Aim of the task:
Your task is to transcribe exactly, and only, the lines running from the one with "Click Stop HUD button" to the end of the listing below, inclusive, with every picture left out.

The input:
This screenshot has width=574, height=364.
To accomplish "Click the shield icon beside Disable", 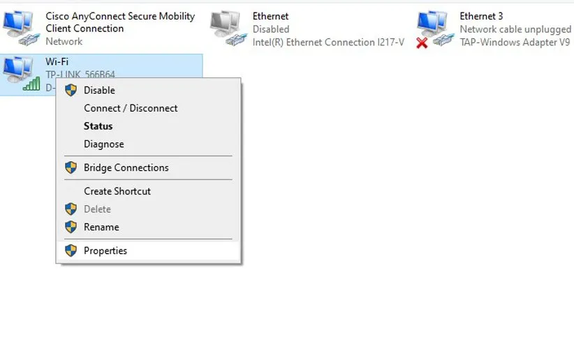I will click(71, 90).
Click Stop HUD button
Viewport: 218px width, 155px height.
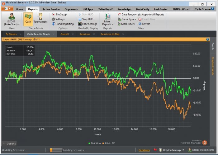pyautogui.click(x=86, y=19)
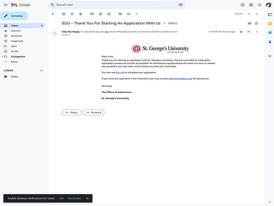Open Google Calendar in the side panel

tap(270, 15)
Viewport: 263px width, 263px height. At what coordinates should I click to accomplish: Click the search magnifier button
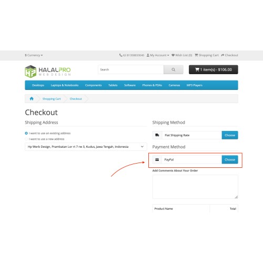[174, 69]
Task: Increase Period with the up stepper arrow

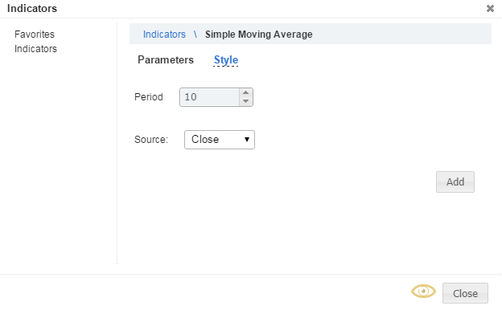Action: (245, 92)
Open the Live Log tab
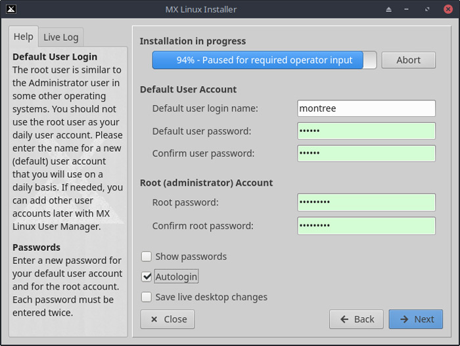 click(x=61, y=37)
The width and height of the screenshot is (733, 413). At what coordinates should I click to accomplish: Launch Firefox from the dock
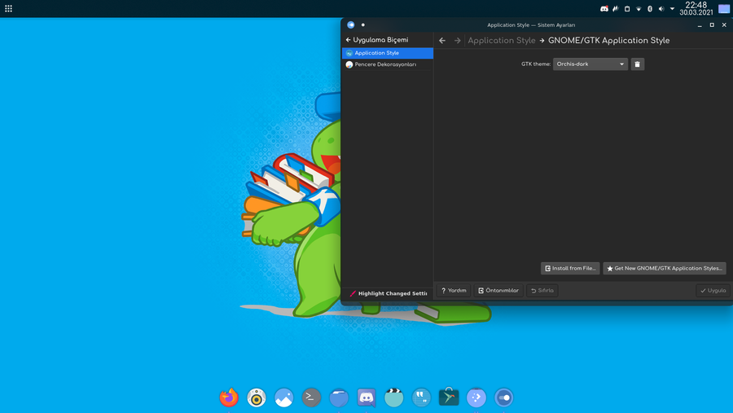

Completed exercise:
Click Stop HUD button
Viewport: 218px width, 155px height.
pyautogui.click(x=86, y=19)
Open Google Calendar in the side panel

tap(270, 15)
Viewport: 263px width, 263px height. At what coordinates should I click to accomplish: Click the search magnifier button
[174, 69]
Task: Increase Period with the up stepper arrow

Action: (245, 92)
Open the Live Log tab
 click(x=61, y=37)
The width and height of the screenshot is (733, 413). At what coordinates should I click to accomplish: Launch Firefox from the dock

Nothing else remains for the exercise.